Remember that billion-dollar drug idea that got little Nimbus on Gilead’s radar back in 2016? Well, the folks behind that drug are building a whole platform on a similar concept. And they’re not just tackling NASH, but a whole lineup of previously undruggable targets.
The venture, called HotSpot Therapeutics, came out Tuesday with news that it’s being backed by Nimbus’ lead investor — Atlas Venture — in a $45 million Series A round co-led by Sofinnova.
HotSpot was launched last year by Geraldine Harriman, the former Nimbus executive who led the company’s NASH program — the very one that earned the Boston biotech a $1.2 billion partnership with Gilead. That drug, at the time called NDI-01097, used a way (relatively new to pharma) to manipulate proteins outside the active site, going instead after something called “regulatory hotspots.” These, I’m told, are allosteric sites that the body uses to regulate protein function. Harriman says targeting these hotspots could be a boon for drug development, which is why she’s co-founded an entirely new venture on the concept.

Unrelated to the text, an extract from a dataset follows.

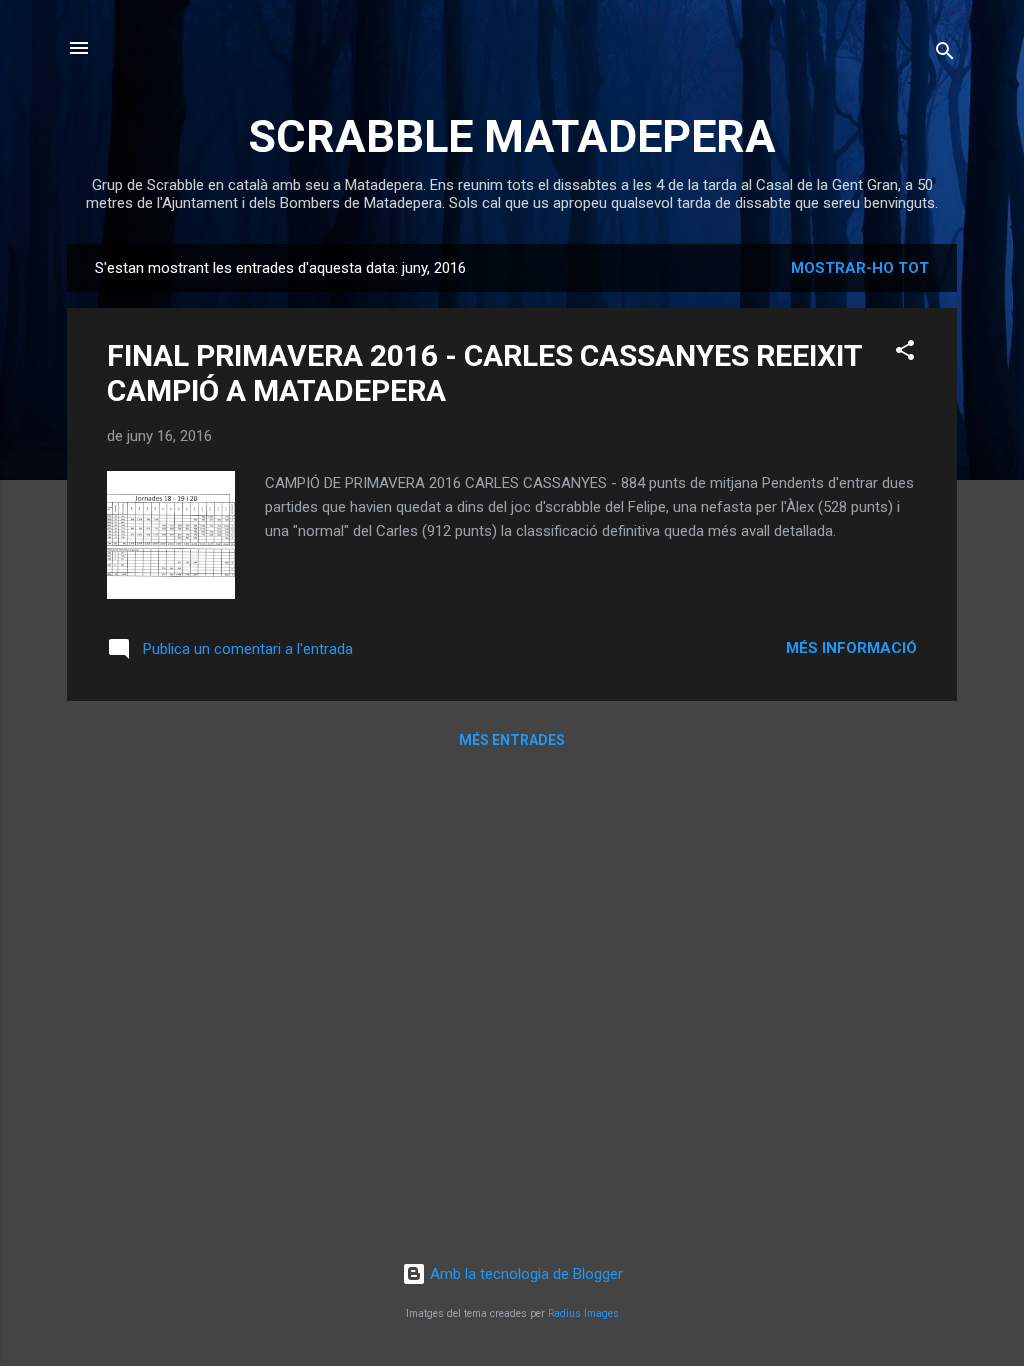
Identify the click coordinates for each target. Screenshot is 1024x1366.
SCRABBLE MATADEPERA (512, 136)
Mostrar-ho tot (860, 268)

“The active sites of proteins tend to look a lot like each other, so getting molecules that can be selective is a hurdle,” she said. “It takes a lot of effort and sometimes the problem isn’t solved. Regulatory hotspots, on other hand, are how nature controls the proteins — turning things on and off. And regulatory hotspots are unique to the protein.”
Shortly after the Gilead deal, Harriman, together with another ex-Nimbus exec Jonathan Montagu, formed HotSpot to harness what they know about regulatory hotspots to build a whole slew of drug programs. Montagu is serving as HotSpot’s CEO, while Harriman is CSO.
With its platform, the company says it’s identified regulatory hotspots in over 100 proteins spanning several pathways and diseases. Montagu says they’re homing in on immunology, immuno-oncology, and NASH.
Montagu says HotSpot has five programs in the pipeline, although they’re mum on details. We do know they’re targeting PKC-theta, which plays a role in autoimmune diseases, and S6 kinase, a metabolic enzyme involved in regulating hepatic insulin sensitivity and mitochondrial function.
Cementing its ties to Nimbus, HotSpot also sports the same chairman: Atlas Venture partner Bruce Booth.
“HotSpot’s elegant and systematic approach to allostery, focused uniquely on regulatory hotspots, sets it apart from everything else we have seen in the field,” Booth said in a statement. “From the outset, we knew that regulatory hotspots were critical to protein function and now we see vividly that the known footprint of the natural protein ligand accelerates our chemistry efforts. HotSpot is changing the way allosteric drug discovery is conducted in a profound way and Atlas is very excited about the launch of this company.”